#### EXERCISE MATERIAL

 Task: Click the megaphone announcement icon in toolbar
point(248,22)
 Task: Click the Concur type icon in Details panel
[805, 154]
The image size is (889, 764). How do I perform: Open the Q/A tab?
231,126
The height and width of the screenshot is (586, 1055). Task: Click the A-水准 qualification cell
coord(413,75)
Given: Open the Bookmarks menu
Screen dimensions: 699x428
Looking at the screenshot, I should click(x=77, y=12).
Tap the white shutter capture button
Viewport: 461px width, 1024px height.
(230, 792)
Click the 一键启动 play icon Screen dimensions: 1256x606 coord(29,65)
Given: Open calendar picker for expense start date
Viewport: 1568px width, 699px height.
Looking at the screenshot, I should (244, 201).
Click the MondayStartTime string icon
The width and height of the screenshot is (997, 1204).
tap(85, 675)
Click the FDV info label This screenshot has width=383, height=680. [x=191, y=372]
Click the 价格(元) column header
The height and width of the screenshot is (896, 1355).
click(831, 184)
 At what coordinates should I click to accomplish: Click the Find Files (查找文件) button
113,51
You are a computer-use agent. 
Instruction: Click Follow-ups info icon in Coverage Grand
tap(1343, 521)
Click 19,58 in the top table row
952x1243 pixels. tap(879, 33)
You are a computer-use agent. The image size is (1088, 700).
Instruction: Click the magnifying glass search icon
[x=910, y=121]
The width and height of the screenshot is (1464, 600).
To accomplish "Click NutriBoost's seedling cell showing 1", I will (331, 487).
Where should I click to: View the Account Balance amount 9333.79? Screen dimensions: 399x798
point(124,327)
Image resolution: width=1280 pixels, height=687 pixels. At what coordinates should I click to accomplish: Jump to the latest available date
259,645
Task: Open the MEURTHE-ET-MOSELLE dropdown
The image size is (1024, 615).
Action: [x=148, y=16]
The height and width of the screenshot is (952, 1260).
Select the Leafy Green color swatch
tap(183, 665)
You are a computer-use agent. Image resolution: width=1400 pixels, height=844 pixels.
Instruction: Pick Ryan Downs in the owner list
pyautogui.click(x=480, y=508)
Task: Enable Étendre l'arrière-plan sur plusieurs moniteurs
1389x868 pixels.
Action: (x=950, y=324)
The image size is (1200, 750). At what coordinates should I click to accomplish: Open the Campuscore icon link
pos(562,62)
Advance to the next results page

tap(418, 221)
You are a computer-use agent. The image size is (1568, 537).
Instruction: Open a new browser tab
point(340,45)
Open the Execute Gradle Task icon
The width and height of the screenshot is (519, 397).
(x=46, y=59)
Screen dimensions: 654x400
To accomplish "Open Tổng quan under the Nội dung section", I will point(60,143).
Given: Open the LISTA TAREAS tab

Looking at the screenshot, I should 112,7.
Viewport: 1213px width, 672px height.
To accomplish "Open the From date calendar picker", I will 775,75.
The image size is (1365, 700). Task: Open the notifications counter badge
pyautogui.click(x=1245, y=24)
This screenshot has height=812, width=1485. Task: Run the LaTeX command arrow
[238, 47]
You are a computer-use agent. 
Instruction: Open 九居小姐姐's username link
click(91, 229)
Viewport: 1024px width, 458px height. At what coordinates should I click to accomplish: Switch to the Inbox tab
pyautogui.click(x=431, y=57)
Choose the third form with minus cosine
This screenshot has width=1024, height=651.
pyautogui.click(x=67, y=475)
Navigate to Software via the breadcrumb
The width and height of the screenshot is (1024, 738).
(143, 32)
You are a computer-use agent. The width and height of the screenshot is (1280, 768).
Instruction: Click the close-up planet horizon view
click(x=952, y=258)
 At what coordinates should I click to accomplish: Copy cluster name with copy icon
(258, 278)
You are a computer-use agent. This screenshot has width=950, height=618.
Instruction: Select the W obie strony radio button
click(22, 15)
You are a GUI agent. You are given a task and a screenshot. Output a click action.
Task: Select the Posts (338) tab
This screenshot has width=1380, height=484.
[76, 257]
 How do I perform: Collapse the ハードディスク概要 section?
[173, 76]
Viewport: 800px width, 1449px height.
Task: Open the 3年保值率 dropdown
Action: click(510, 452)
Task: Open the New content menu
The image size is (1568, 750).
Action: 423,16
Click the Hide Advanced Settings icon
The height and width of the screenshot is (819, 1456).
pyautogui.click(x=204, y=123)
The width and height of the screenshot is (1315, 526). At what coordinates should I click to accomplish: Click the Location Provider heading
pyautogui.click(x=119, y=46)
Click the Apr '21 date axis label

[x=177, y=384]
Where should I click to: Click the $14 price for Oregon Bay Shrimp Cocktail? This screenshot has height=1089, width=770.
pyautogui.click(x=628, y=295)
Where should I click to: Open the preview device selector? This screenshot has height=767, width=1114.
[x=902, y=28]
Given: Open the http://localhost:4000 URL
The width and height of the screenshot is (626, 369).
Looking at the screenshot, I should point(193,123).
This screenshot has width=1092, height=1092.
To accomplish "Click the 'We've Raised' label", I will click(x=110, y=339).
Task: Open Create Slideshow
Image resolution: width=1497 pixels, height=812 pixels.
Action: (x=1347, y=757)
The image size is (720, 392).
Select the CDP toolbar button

########

• [PROBLEM STATEMENT] Line count for "agent": count the lines of the records above that contain it and give only the number.

• [EXERCISE OUTPUT] 8